_Task prompt_: From the data below, return each line in which the string "agent" is found.

_Records from a dataset_:
◆ ◆ ◆ ◆ ◆ ◆ ◆
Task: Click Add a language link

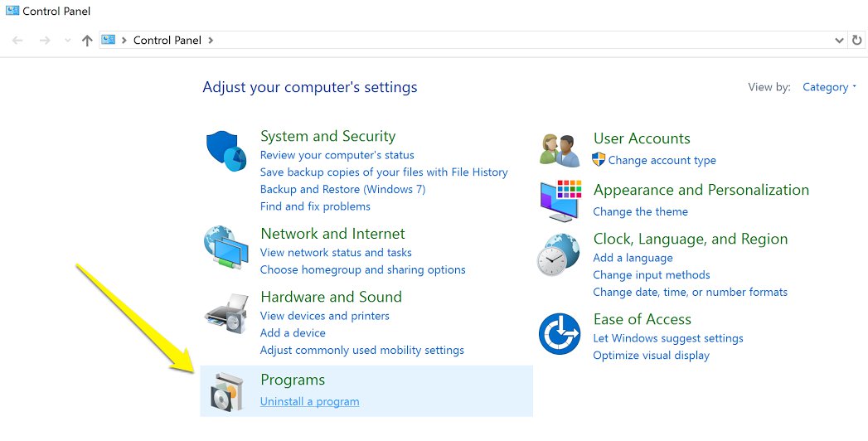Action: pos(633,258)
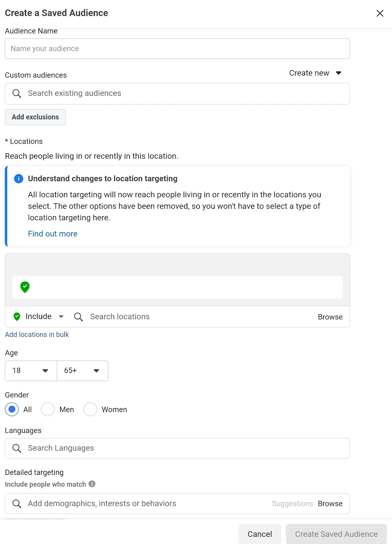Viewport: 392px width, 544px height.
Task: Click the Add exclusions button
Action: click(35, 117)
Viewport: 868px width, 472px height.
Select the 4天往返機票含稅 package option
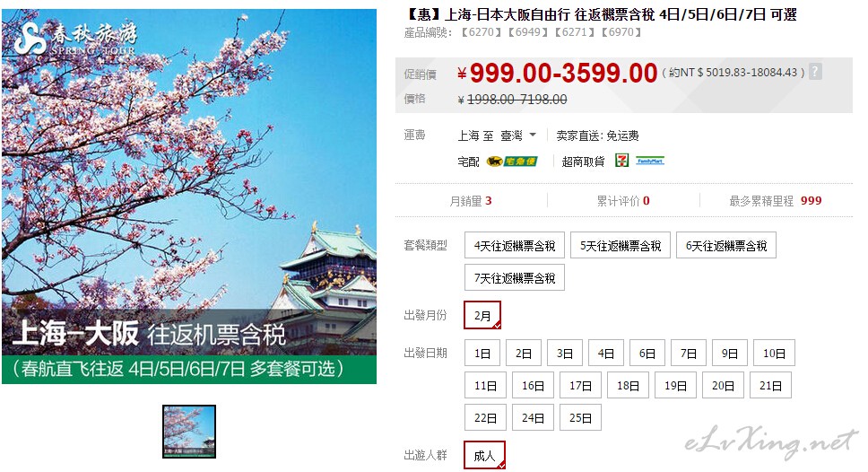coord(515,245)
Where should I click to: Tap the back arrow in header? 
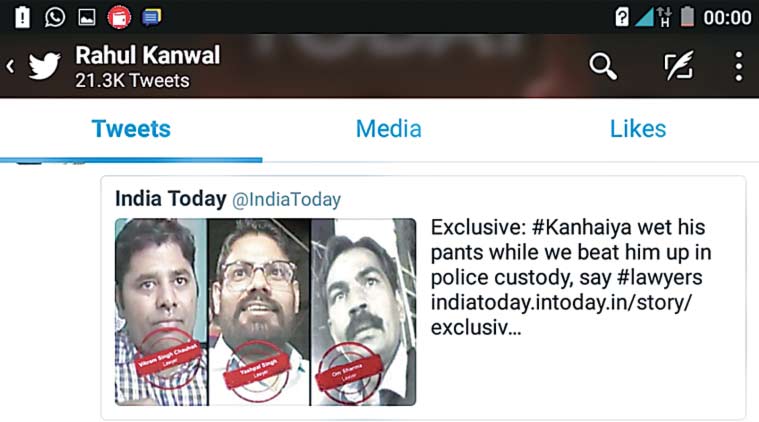11,66
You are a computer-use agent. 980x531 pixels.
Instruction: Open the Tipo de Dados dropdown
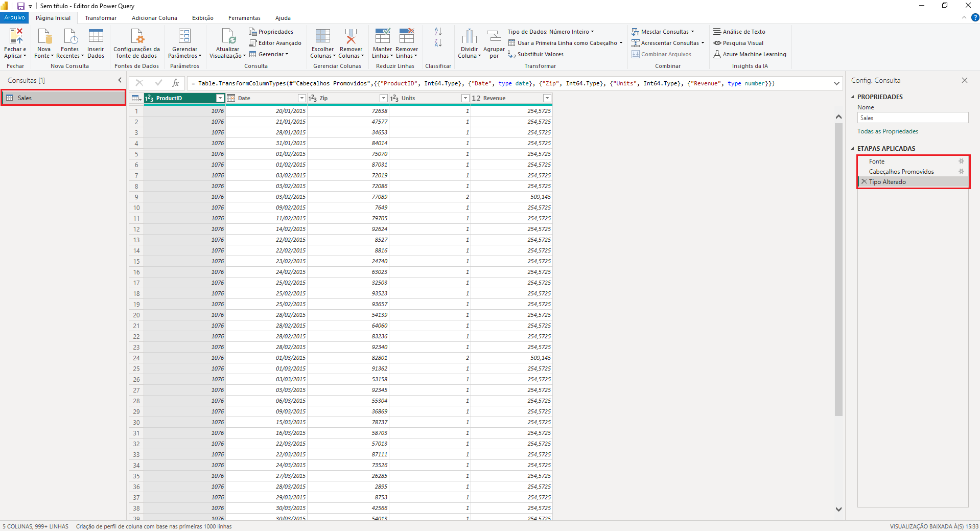[550, 32]
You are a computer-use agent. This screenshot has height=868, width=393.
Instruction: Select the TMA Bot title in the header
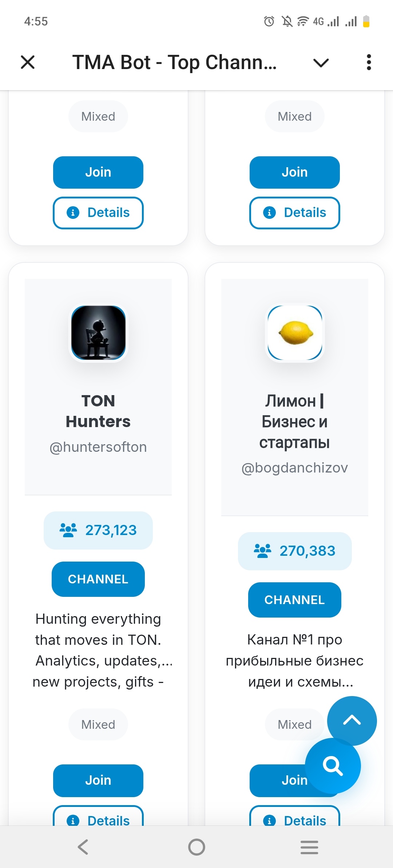pyautogui.click(x=175, y=62)
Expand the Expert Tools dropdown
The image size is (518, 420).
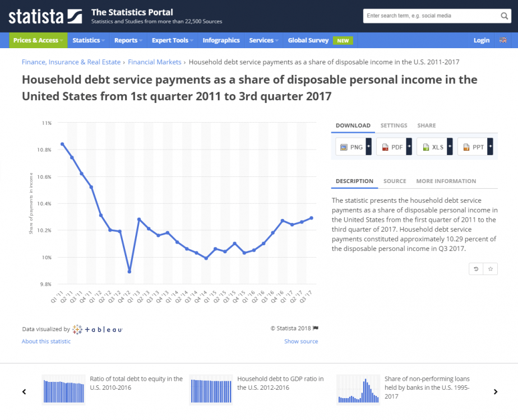click(173, 40)
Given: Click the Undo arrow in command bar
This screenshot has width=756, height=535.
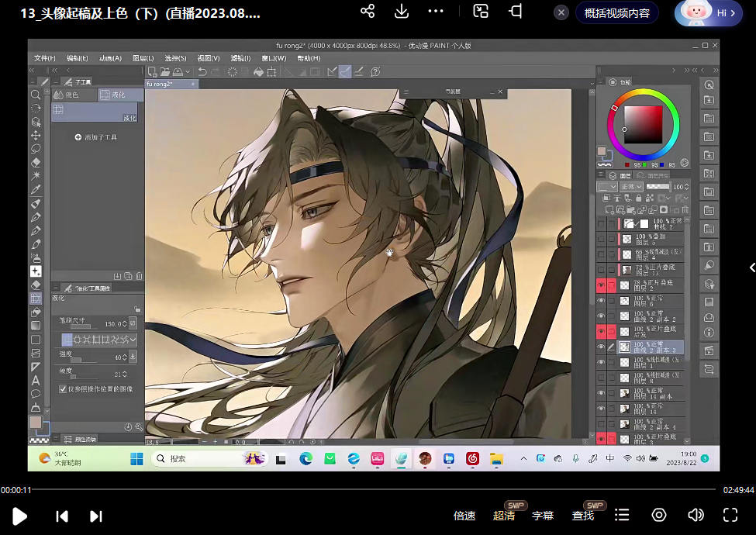Looking at the screenshot, I should tap(202, 71).
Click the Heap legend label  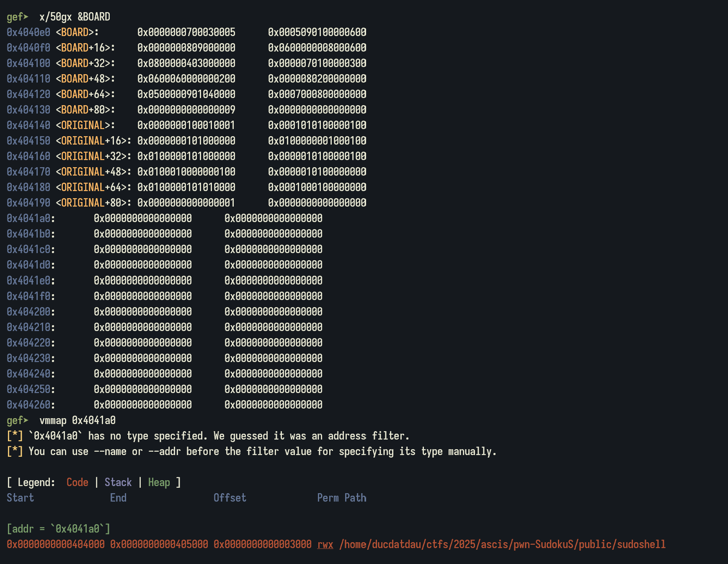159,482
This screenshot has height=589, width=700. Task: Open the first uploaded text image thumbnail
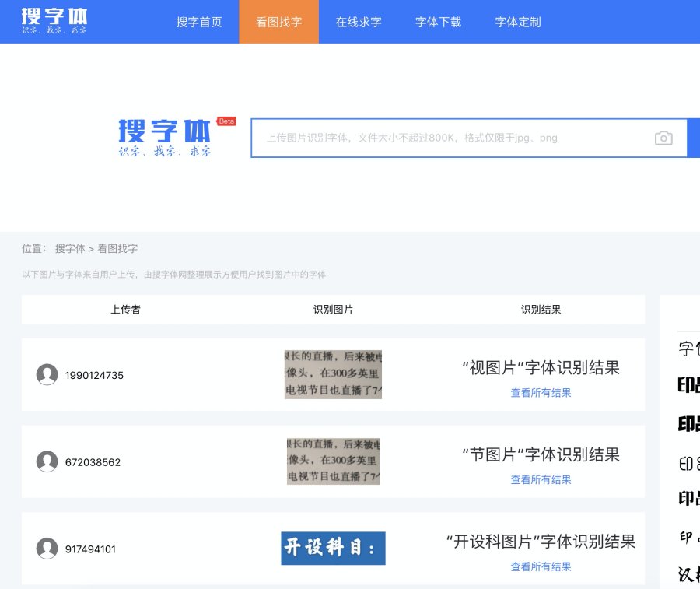[x=333, y=374]
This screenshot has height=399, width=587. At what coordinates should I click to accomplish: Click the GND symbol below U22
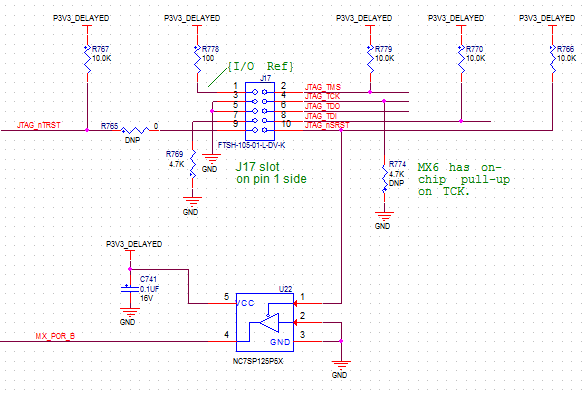341,369
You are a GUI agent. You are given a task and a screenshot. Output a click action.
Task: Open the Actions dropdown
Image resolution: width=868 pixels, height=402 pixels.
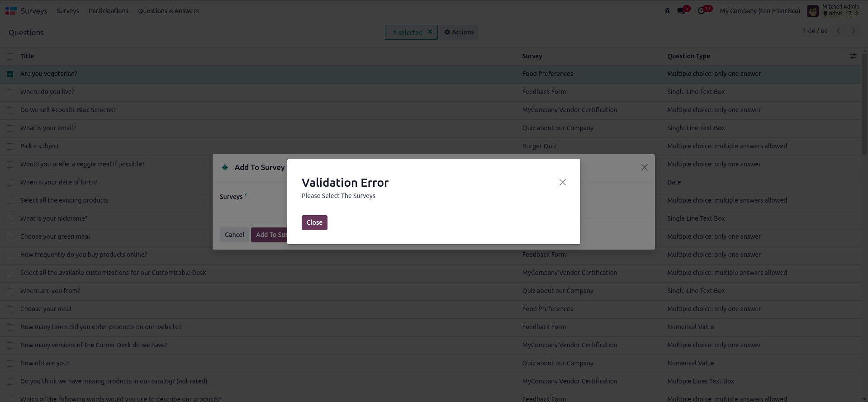tap(459, 32)
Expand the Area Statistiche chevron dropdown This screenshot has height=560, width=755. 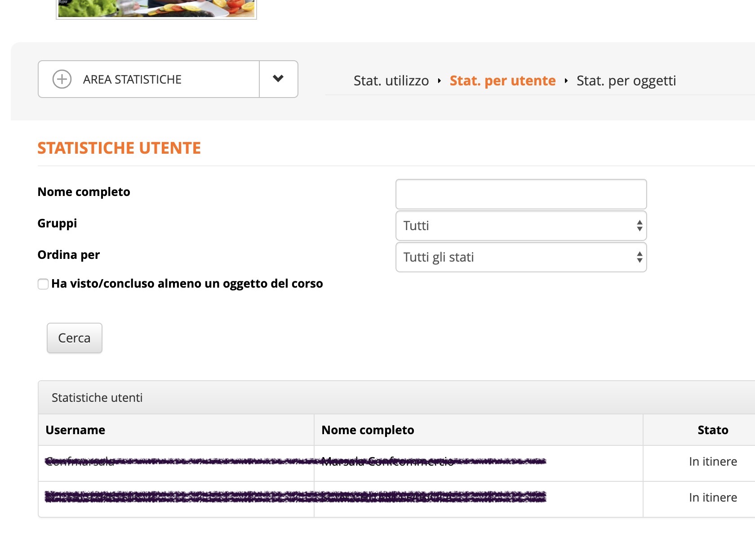point(278,79)
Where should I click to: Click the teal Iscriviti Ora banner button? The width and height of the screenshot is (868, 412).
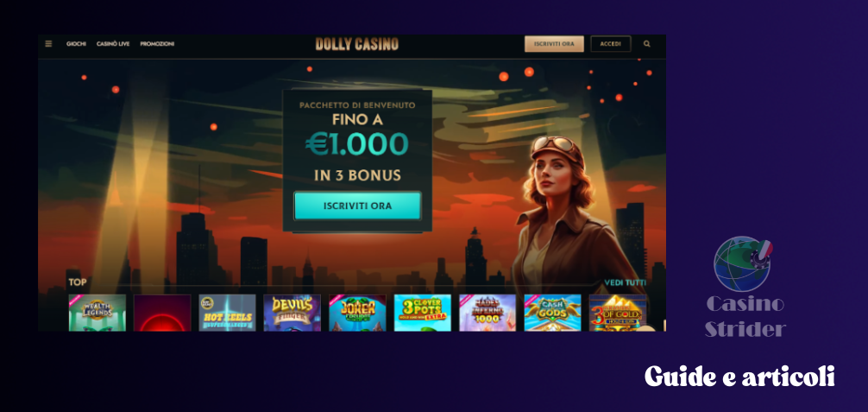tap(357, 206)
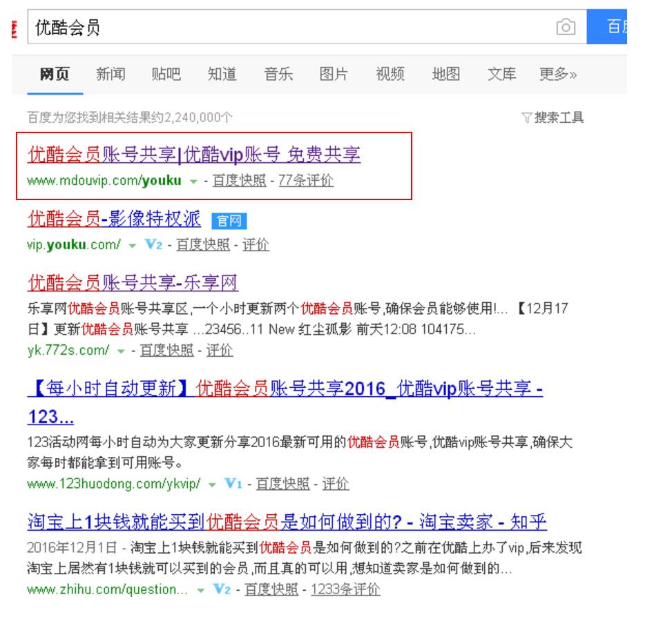Click the camera icon for image search

point(566,27)
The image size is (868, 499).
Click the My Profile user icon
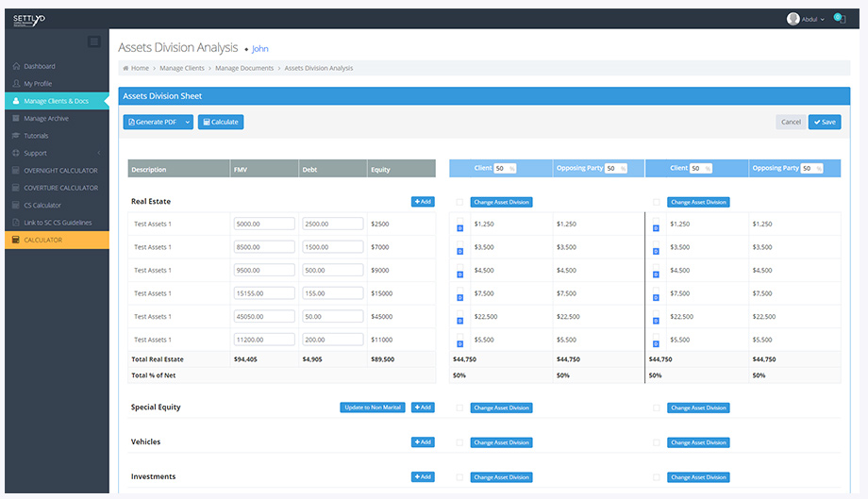(16, 84)
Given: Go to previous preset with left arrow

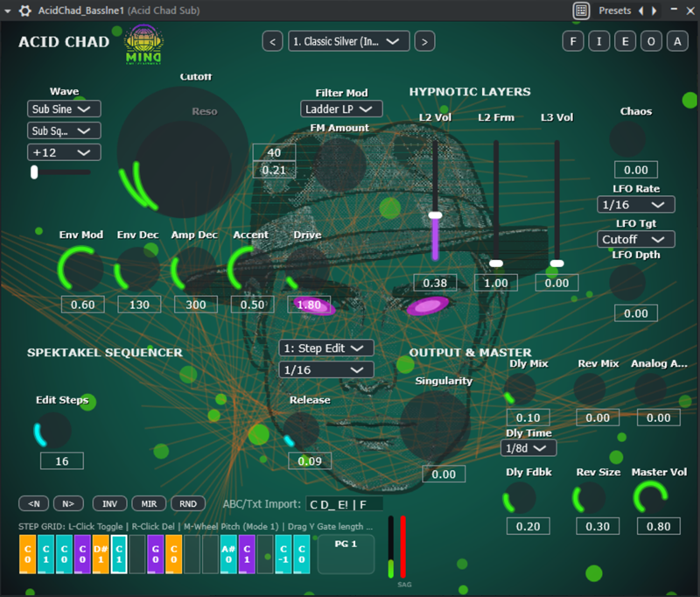Looking at the screenshot, I should coord(273,41).
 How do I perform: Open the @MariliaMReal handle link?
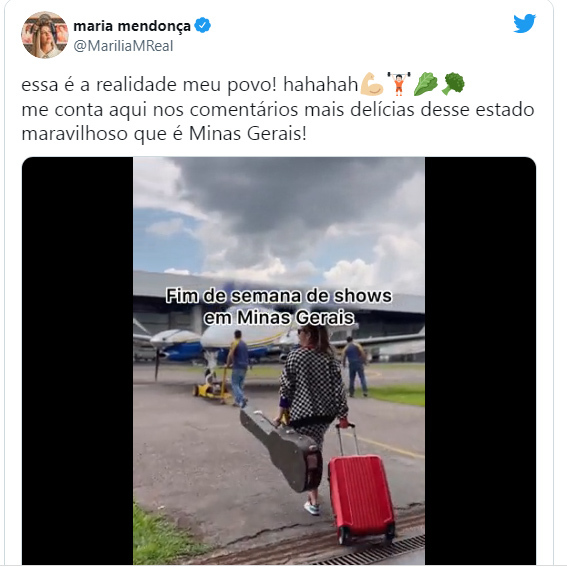pos(123,46)
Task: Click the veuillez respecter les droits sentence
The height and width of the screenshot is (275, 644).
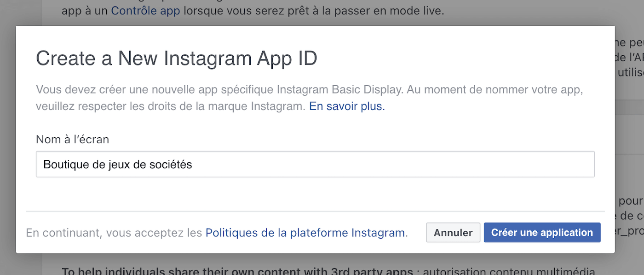Action: coord(171,106)
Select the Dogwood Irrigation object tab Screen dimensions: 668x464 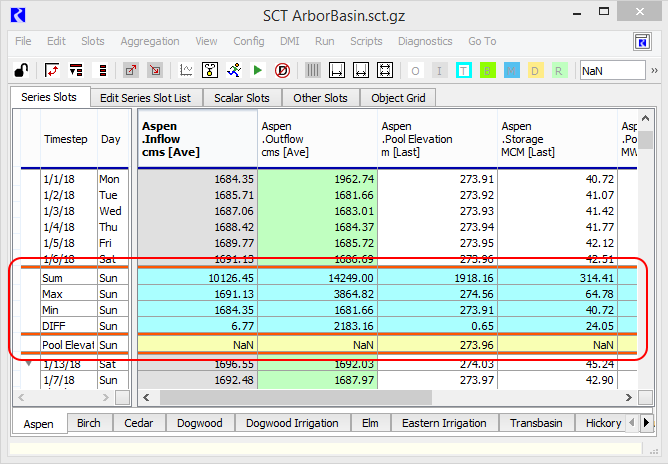click(293, 423)
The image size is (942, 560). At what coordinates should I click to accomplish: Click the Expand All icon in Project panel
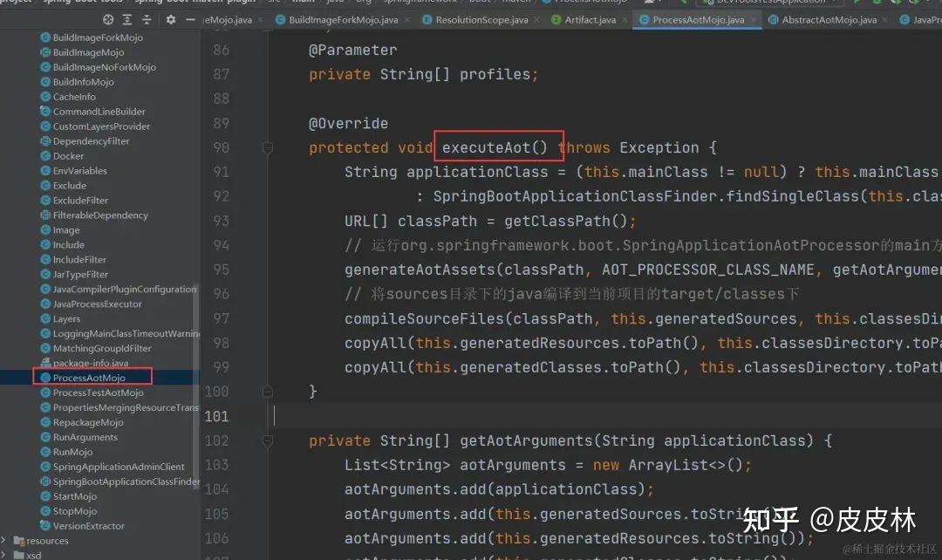click(x=127, y=19)
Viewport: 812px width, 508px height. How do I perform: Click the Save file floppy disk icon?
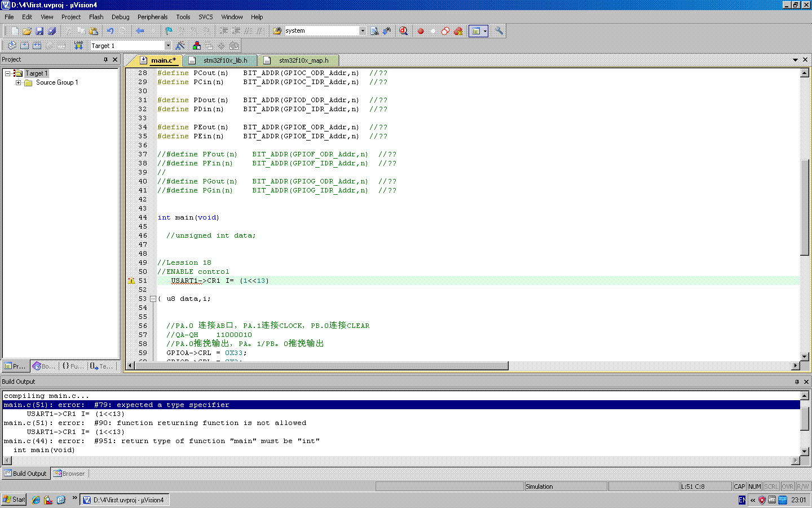(39, 31)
◆ ◆ ◆ ◆ ◆ ◆ ◆
_Solution to this task_:
You are a computer-use agent. 980x531 pixels.
You are a computer-use agent. This screenshot has height=868, width=393.
You are a GUI agent. You are given a task and a screenshot. Output a click action.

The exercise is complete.